But it turns out "Let's Go Brandon" has a much different meaning in Republican political circles. It's a euphemism meant as a crude vulgarity toward Democratic President Joe Biden, one that's quickly gaining steam in conservative media, social media and even among established politicians.

South Dakota Gov. Kristi Noem was recently photographed holding up a T-shirt reading "Let's Go Brandon."

A Florida member of the U.S. House of Representatives recently ended a floor speech by saying "Let's go, Brandon!"

South Dakota Gov. Kristi Noem is shown holding up a "Let's Go Brandon" T-shirt with South Dakota businessman and Noem supporter Terry Schultz at a recent event. Photo from Terry Schultz's Twitter feed
South Dakota Gov. Kristi Noem is shown holding up a "Let's Go Brandon" T-shirt with South Dakota businessman and Noem supporter Terry Schultz at a recent event. Photo from Terry Schultz's Twitter feed

The phrase, cleaned up for a PG-rated newspaper and website, means "(Expletive) Joe Biden."

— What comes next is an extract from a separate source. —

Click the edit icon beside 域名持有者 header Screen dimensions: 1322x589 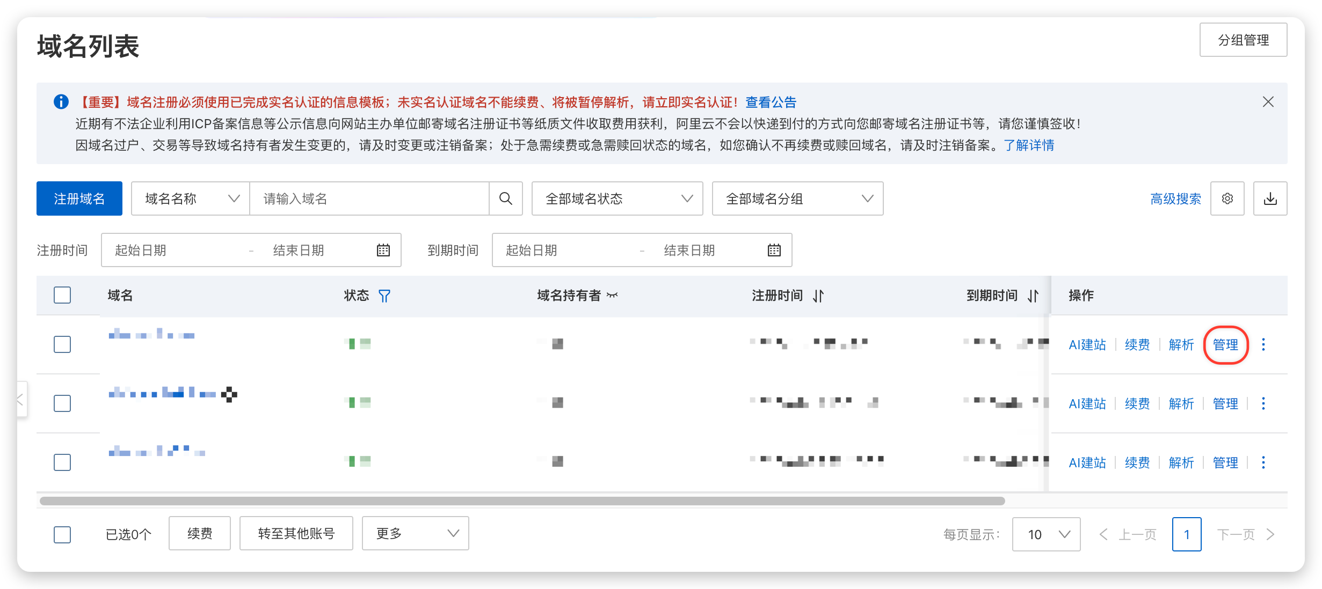point(613,296)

The expletive contains four letters.

To understand why a phrase that appears to cheer for a person became a nasty invective toward a Democratic president needs an explanation.

It became a thing in early October when a NASCAR driver named Brandon Brown won a race at Talladega Superspeedway in Alabama. During a live TV interview, fans behind Brown and NBC reporter Kelli Stavast began chanting "(Expletive) Joe Biden!"

Stavast, either mishearing what the fans were chanting or in an attempt to clean up their vulgarity, said they were saying, "Let's go, Brandon!" Stavast hasn't explained her comment.

Stavast's words were quickly picked up by right-wing media and social media as both an example of mainstream media lying and as a convenient — and, in their minds, clever — way to say "(Expletive) Joe Biden" without saying "(Expletive) Joe Biden."

So "Let's Go Brandon" became the substitute, with many in conservative circles knowing its meaning.

Fargodome general manager Rob Sobolik said he was made aware of the sign and has spoken with both NDSU's athletic department and the dome's video crew.

"We'll take steps to make sure something like that doesn't happen again," he said.

Now, of course, there is always the chance the sign in the student section at the Bison game was simply meant as encouragement for NDSU's young starting center.

But as one person wrote me, "given the immediate gleeful reaction from a fair subset of the crowd along with the amount of conservative talking heads and public figures using 'Let's Go Brandon,' I am fairly sure that Brandon Westberg wasn't who was being rooted on."

Seems right. And if that's the case, it's a pathetic commentary on the NDSU students who would display the sign and those who would cheer them.

It's an even more pathetic commentary on the state of our national political discourse.